§ **OBJECTIVE**: Rewrite the part of the data that opens with the line containing "Select cell containing 96764" and closes with the line containing "pos(43,422)", swapping "share export icon" for "export button" and keeping everything else the same. Give back only those lines, with the pictures left out.

━━━━━━━━━━

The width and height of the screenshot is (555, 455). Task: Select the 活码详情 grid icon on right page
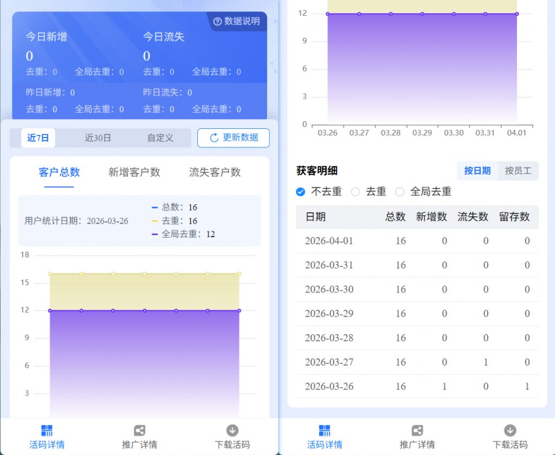[324, 430]

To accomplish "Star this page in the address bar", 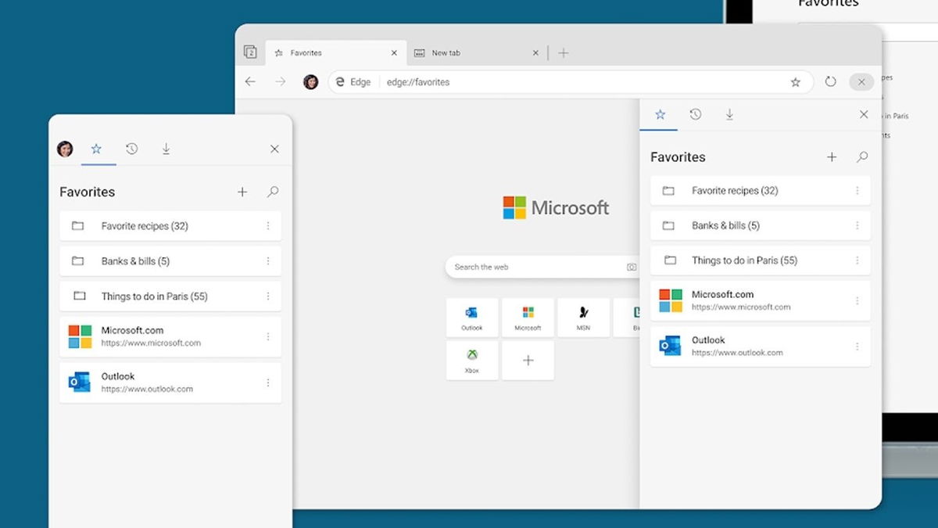I will (x=796, y=82).
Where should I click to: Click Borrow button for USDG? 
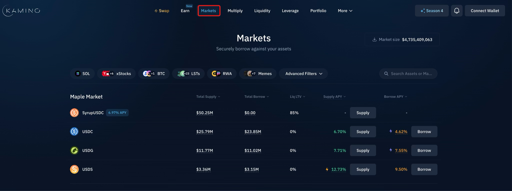tap(424, 150)
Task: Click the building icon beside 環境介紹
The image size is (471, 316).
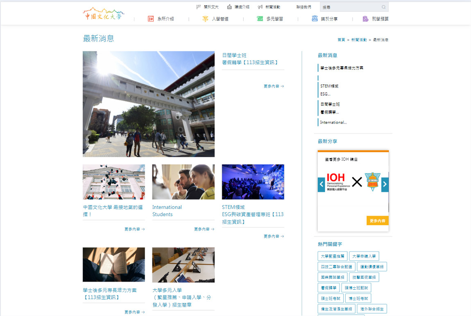Action: coord(229,7)
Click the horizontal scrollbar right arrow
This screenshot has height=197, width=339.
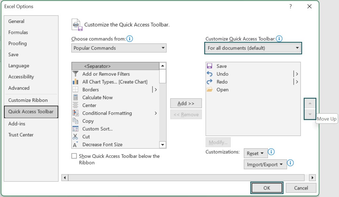point(312,177)

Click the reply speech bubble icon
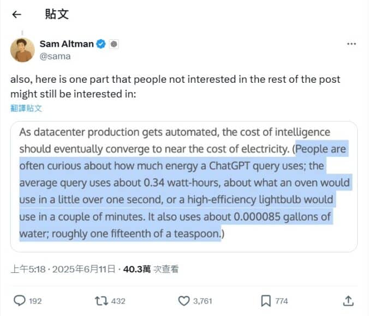point(20,300)
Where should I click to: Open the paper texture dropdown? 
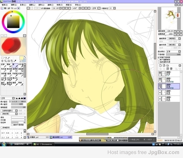(x=174, y=39)
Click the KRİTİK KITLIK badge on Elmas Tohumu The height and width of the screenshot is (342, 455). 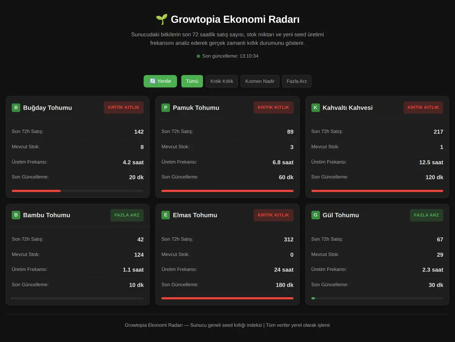coord(273,215)
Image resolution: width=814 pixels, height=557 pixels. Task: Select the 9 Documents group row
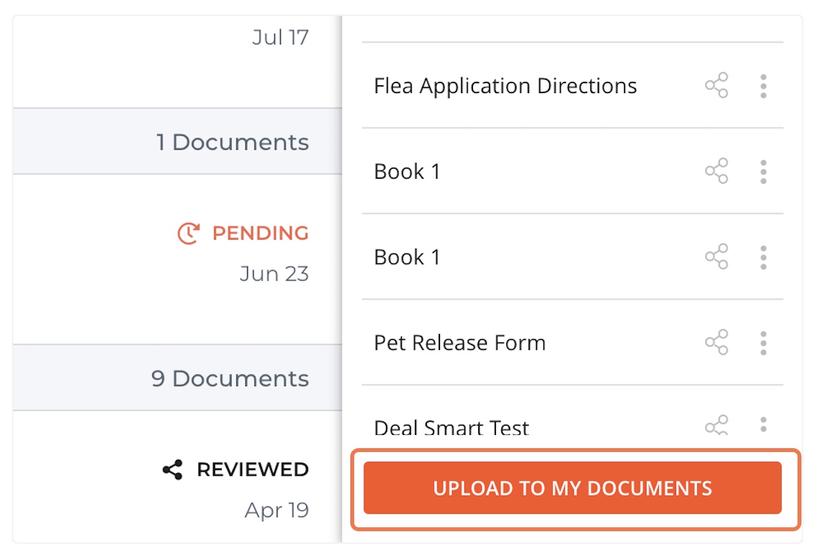click(177, 377)
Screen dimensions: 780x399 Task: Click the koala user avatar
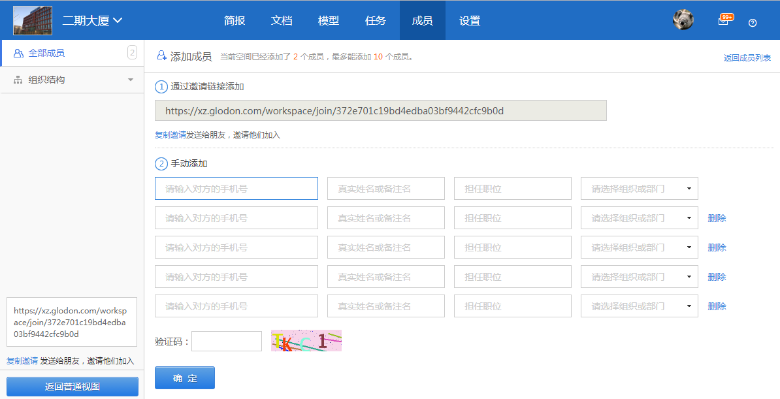click(683, 20)

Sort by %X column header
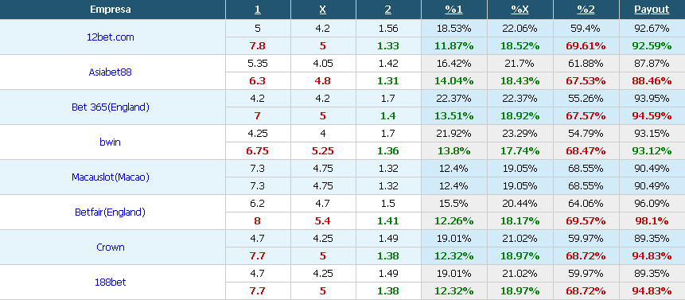[x=520, y=10]
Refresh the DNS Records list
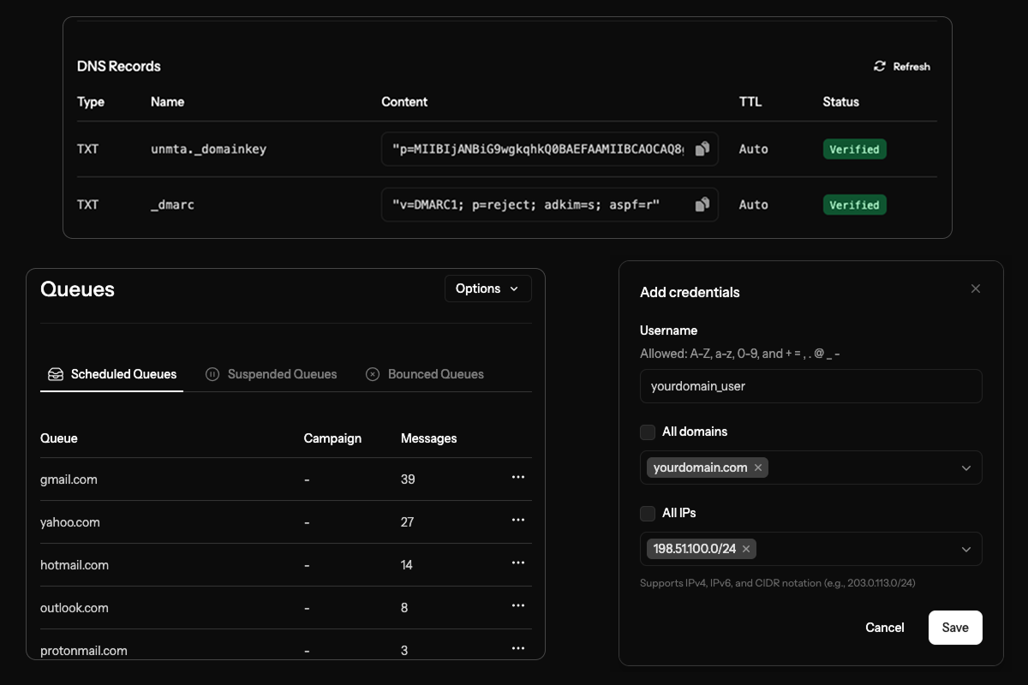 tap(902, 67)
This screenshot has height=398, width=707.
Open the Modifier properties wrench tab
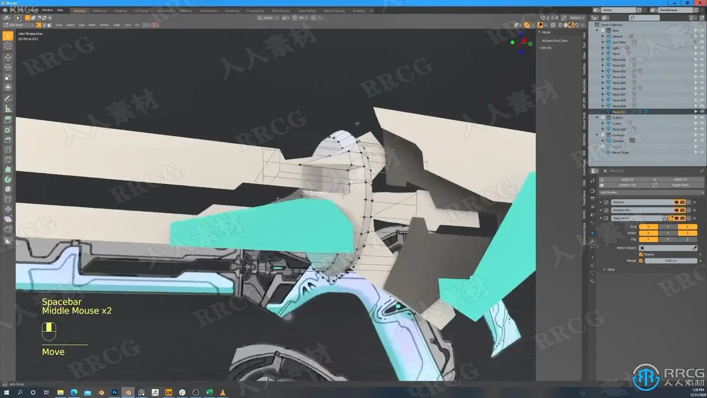coord(592,241)
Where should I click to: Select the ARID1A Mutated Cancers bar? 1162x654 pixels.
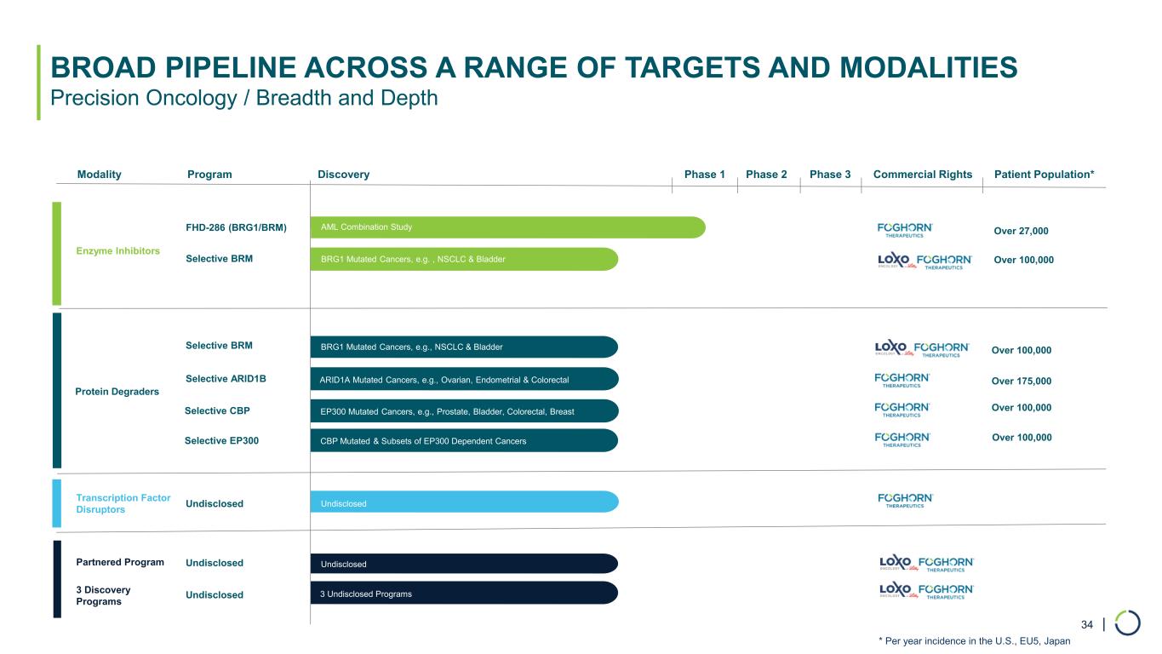pyautogui.click(x=464, y=379)
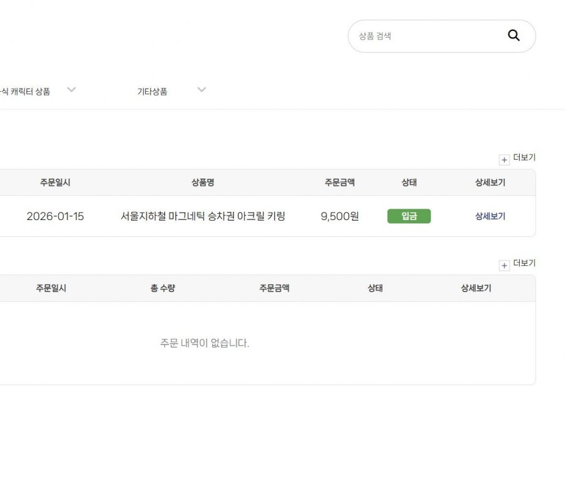Click the plus icon above the empty order table
The height and width of the screenshot is (484, 565).
click(504, 266)
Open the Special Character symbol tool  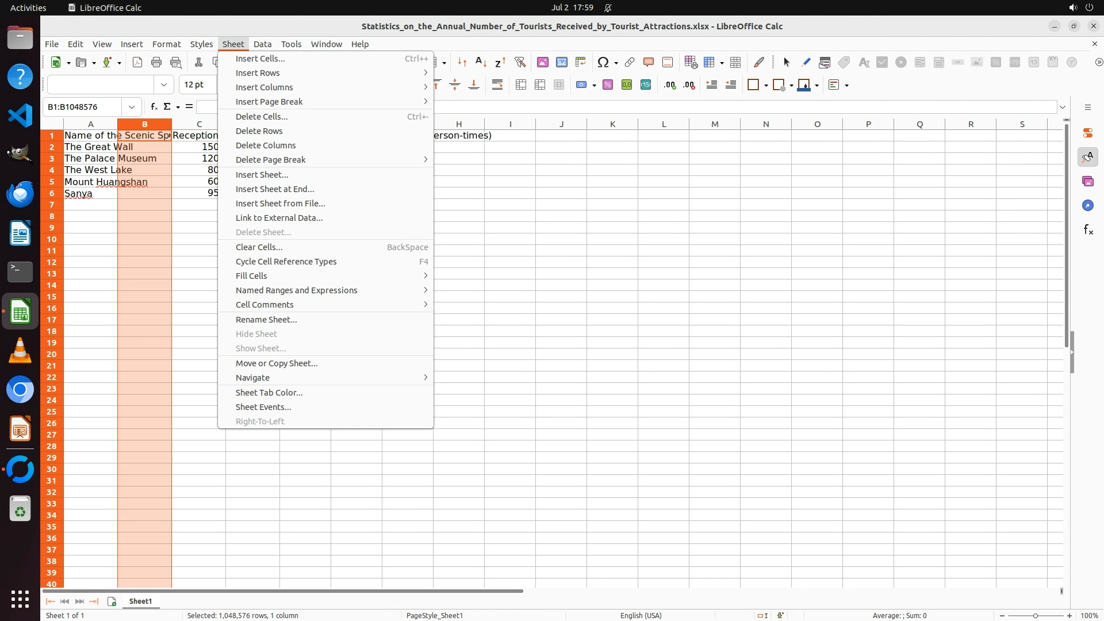click(x=603, y=62)
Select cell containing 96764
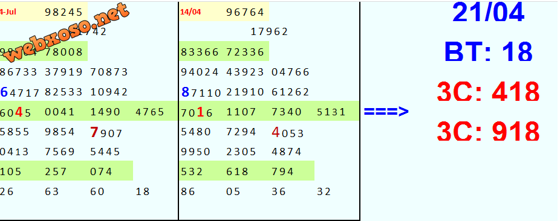The height and width of the screenshot is (221, 560). 245,13
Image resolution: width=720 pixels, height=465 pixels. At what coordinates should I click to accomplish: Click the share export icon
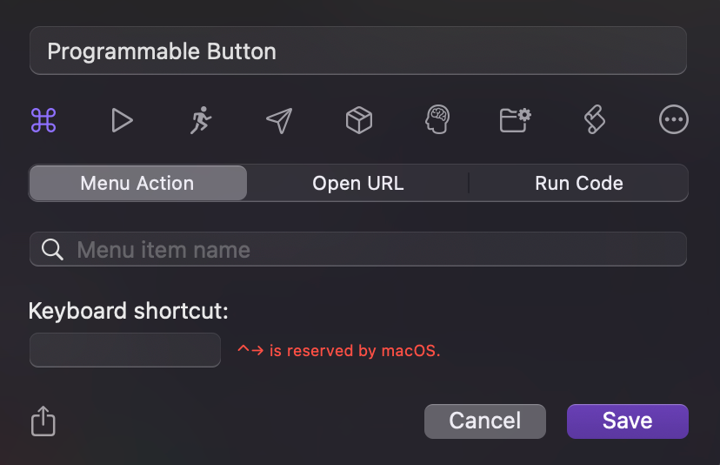pos(43,422)
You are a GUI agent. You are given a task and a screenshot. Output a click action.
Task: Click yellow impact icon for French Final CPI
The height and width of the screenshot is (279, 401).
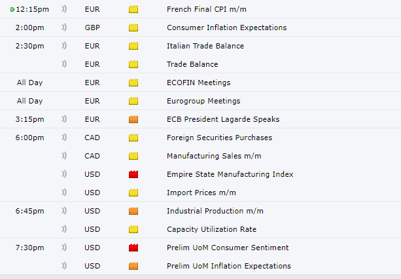pyautogui.click(x=133, y=9)
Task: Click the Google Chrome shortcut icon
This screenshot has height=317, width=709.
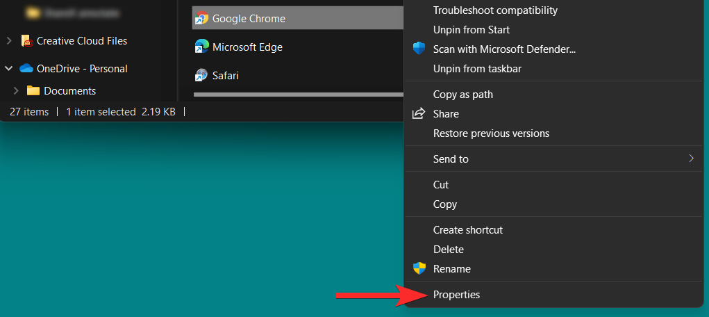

━━━━━━━━━━

§ **WRITTEN SOLUTION**:
Select cell containing 96764
The height and width of the screenshot is (221, 560). 245,13
Image resolution: width=720 pixels, height=465 pixels. At what coordinates should I click to accomplish: Click the export button
pos(43,422)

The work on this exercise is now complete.